I am currently experimenting with my model, which uses Torchvision implementation of MViT_v2_s as backbone. I added a few cross attention modules to the model which looks roughly like this:
class FusionModule(nn.Module):
def __init__(self, embed_dim: int, num_heads: int, source_a_input_channels: int, source_b_input_channels: int):
super().__init__()
# embed_dim = source_a_input_channels = source_b_input_channels
self.attn = nn.MultiheadAttention(embed_dim=embed_dim, num_heads=num_heads, batch_first=True)
self.source_a_pool = nn.LayerNorm()
self.source_b_pool = nn.LayerNorm()
self.proj_norm = nn.LayerNorm()
self.mlp = MLP() # a two layer mlp
def forward(self, source_a: torch.Tensor, source_b: torch.Tensor):
# source_a takes the output of a MViT multiscale block
source_a = self.source_a_pool(source_a)
# reshape source_b input to (b, thw, c)
source_b = self.source_b_pool(source_b.flatten(2).transpose(1, 2))
# after reshape, source_b has almost the same shape as source_a
# except source_b has one less token
fused = self.attn(source_a, source_b, source_b)[0]
mid_prod = source_a + fused
mid_prod = self.proj_norm(mid_prod)
out = self.mlp(mid_prod)
out = proj + out
return out
I added this module after every "stage" of the MViT backbone network (which is after the 1st, 3rd, 14th and 16th multiscale block).
My problem is, when I feed an empty tensor (torch.tensor([1, 3, 16, 224, 224])
) into my model, the calculation time of the first FusionModule is significantly longer than other modules. It takes about 2.7 seconds for the FusionModule to finish calculating the cross attention. Meanwhile, the first stage of the MViT backbone, which contains a single self-attention module and some other stuffs, takes only 0.2 seconds to finish its calculation.
Technically the amount of flops of the MViT backbone block should be almost the same as my FusionModule (the backbone block calculates self-attention on a [1, 25089, 96] tensor; my FusionModule calculates cross-attention between a query tensor of [1, 25089, 96] and key/value tensor of [1, 25088, 96]).
Is MViT_v2's implementation of self-attention really that much more efficient than pytorch's original implementation of MultiheadAttention?
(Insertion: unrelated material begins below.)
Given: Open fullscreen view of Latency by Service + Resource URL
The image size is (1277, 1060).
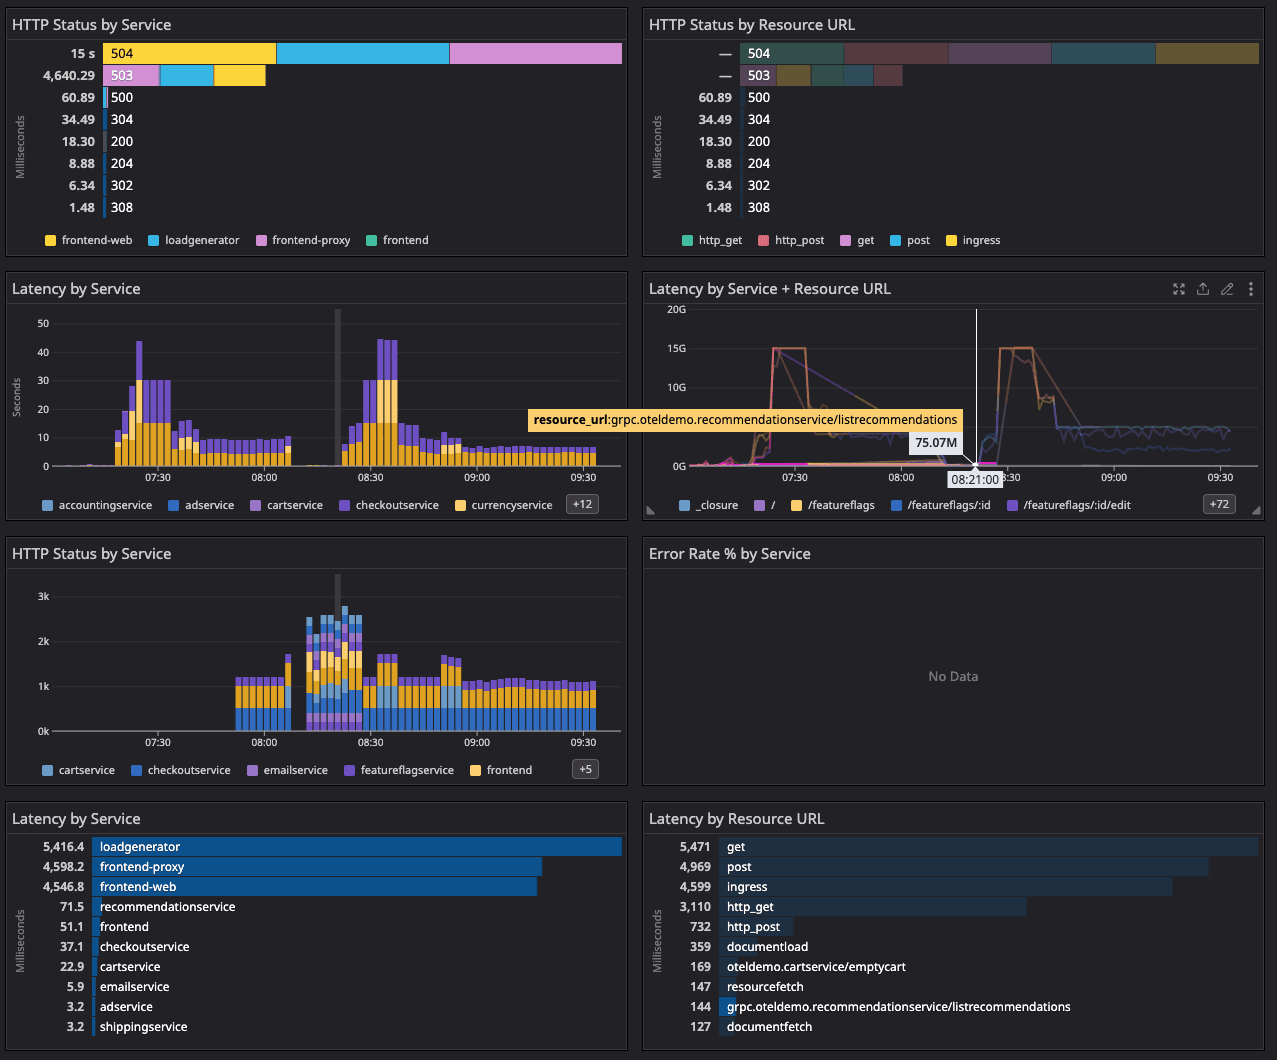Looking at the screenshot, I should click(1179, 289).
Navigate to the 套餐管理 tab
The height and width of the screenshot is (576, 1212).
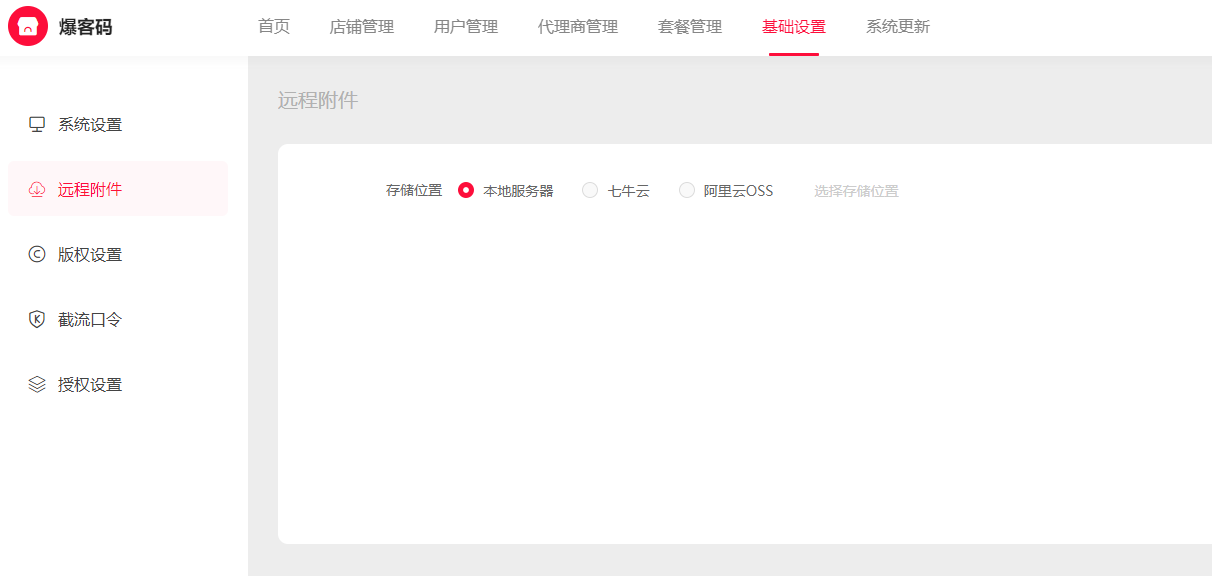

Or do they actually have a similar computational speed and this happened because I messed up my model?
I've confirmed that the calculation of mlp in my FusionModule only takes up a tiny fraction of that 2.7 seconds. Also the calculation was done on cpu. Apparently my laptop's gpu can't handle this model of mine.
ps: I've tried to run a vanila mvit_v2_s. It takes 1.2 seconds to process an input tensor, which is roughly the same amount of time my model spends on the backbone network. I assume this means there's nothing wrong with my model backbone.